In Europe, Britain is set to cap energy bills for consumers for two years, with billions in support of energy companies. The package, announced by the new prime minister, Liz Truss, on September 8 is likely to cost more than 100 billion pounds ($115 billion).
While Portugal launched a €2.4 billion aid plan aimed at reducing the value-added tax on electricity to 6 percent from 13 percent, it also provided one-time support payments to workers, families and retirees.
Croatia will set a ceiling on electricity prices from October 1 to March.
Germany will spend at least 65 billion euros ($64.71 billion) to roll out a new package to protect consumers and businesses from the effects of inflation. The plan includes imposing taxes on exceptional profits for some companies, increasing social benefits and extending public transportation subsidies.
Berlin had already announced the imposition of duties on gas prices for consumers from October 1, while in July it approved a government rescue plan worth 15 billion euros ($15.05 billion) for Uniper, Germany’s largest gas importer.
Spain will cut its value-added tax on gas to 5 percent from 21 percent starting in October to help families pay bills. The government has also reduced the value-added tax on electricity twice over the past year to 5 percent.
Finland and Sweden will allocate billions of dollars to ensure liquidity for energy companies in the two countries. The Swedish government said in August that it expects to allocate SEK 90 billion to help consumers pay record-high electricity bills.
Italy’s Cabinet Office said the government plans to spend at least an additional 6.2 billion euros ($6.2 billion) to help families and businesses. The bill would come on top of a package of about 52 billion euros that Rome has already budgeted this year to cushion the impact of very high prices.
Denmark in August imposed a cap on annual rent increases of 4 per cent for the next two years. The move follows other relief measures, including a 3.1 billion kroner ($415.03 million) package announced in June.

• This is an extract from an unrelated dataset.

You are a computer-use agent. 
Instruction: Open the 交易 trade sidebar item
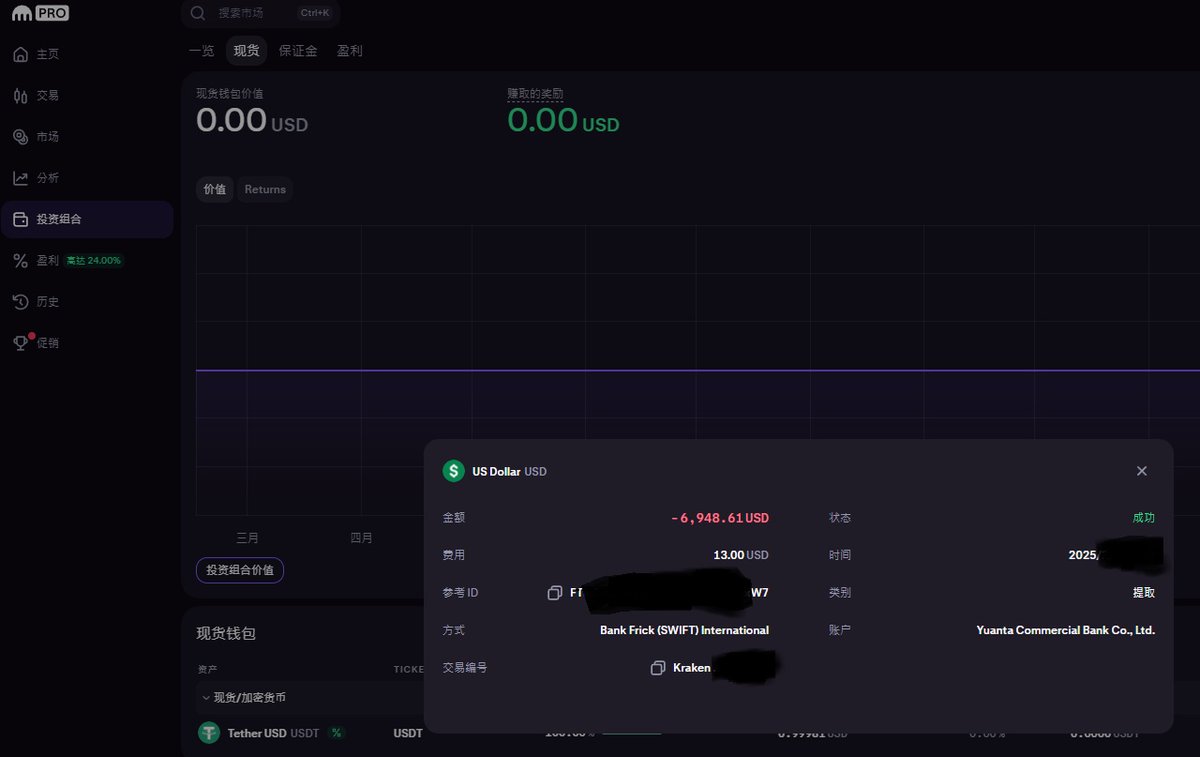(x=47, y=95)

For its part, the French Parliament adopted on the third of last month a bill for subsidies worth 20 billion euros, raising pensions and some social welfare payments, while also allowing companies to pay higher tax-free bonuses. In August, the government said it “does not rule out a tax on exceptional corporate profits”.
Poland last month approved a new package that includes subsidies for heating stations whose price increases will not exceed 40 percent, and cash transfers of 13.7 billion zlotys ($2.90 billion) to municipalities to help residents pay high energy bills. The government in July also introduced a relief plan for local currency mortgage holders.